Le terme de « valorisation énergétique des déchets » est généralement employé lorsqu’il y a récupération de l’énergie produite à l’issue du traitement des déchets (par opposition à la valorisation matière - recyclage, compostage etc.). Il convient cependant de distinguer les traitements dont l’objectif premier est de produire de l’énergie, comme la méthanisation des déchets organiques, de ceux dont ce n’est qu’un objectif secondaire et non obligatoire, comme la mise en décharge et l’incinération. Dans ce dernier cas, le terme de « valorisation » constitue avant tout une caution verte et permet d’éviter soigneusement l’usage des mots appropriés (« mise en décharge » ou « incinération »).

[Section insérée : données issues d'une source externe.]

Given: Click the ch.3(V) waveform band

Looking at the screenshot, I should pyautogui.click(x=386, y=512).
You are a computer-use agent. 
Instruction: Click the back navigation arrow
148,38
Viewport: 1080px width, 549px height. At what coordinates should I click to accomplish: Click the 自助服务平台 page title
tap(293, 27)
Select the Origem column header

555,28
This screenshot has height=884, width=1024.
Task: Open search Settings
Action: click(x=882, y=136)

Cette nouvelle sémantique a notamment été développée par les industriels du déchet, pour tenter de palier à la mauvaise image de l’incinération, à la suite des scandales de contamination à la dioxine de la fin des années 1990. Grâce à la « valorisation énergétique » de nos déchets, les pro-incinération ont ainsi tenté de se refaire une virginité verte, troquant l’appellation « incinérateur », connotée négativement, contre celle, positive et d’apparence écolo, de « centre de valorisation énergétique » ou d’« unité de valorisation énergétique ». Pourtant, le procédé et l’esprit restent les mêmes : incinérer des déchets en majorité compostables/méthanisables ou recyclables, mais avec une excuse supplémentaire, celle de produire de l’énergie. Grâce à leur travail de lobbying, les industriels de l’incinération ont même réussi à faire introduire dans la loi une distinction entre « valorisation énergétique » et « élimination » des déchets, en créant un statut privilégié pour certaines installations faisant de la récupération de chaleur ou produisant de l’électricité. Ce statut leur permet ainsi de bénéficier de subventions et d’avantages fiscaux masquant la réalité du coût environnemental réel de l’incinération. Les pouvoirs publics, par le biais d’Eco-Emballages, soutiennent même financièrement la « valorisation énergétique des emballages » plastiques (sous-entendu leur incinération), malgré le bilan nettement plus positif écologiquement et économiquement de leur recyclage.
Le leurre de la valorisation énergétique par incinération piège encore trop de collectivités : il est urgent d’en sortir pour que les politiques de réduction à la source et de développement des traitements alternatifs prennent enfin leur envol.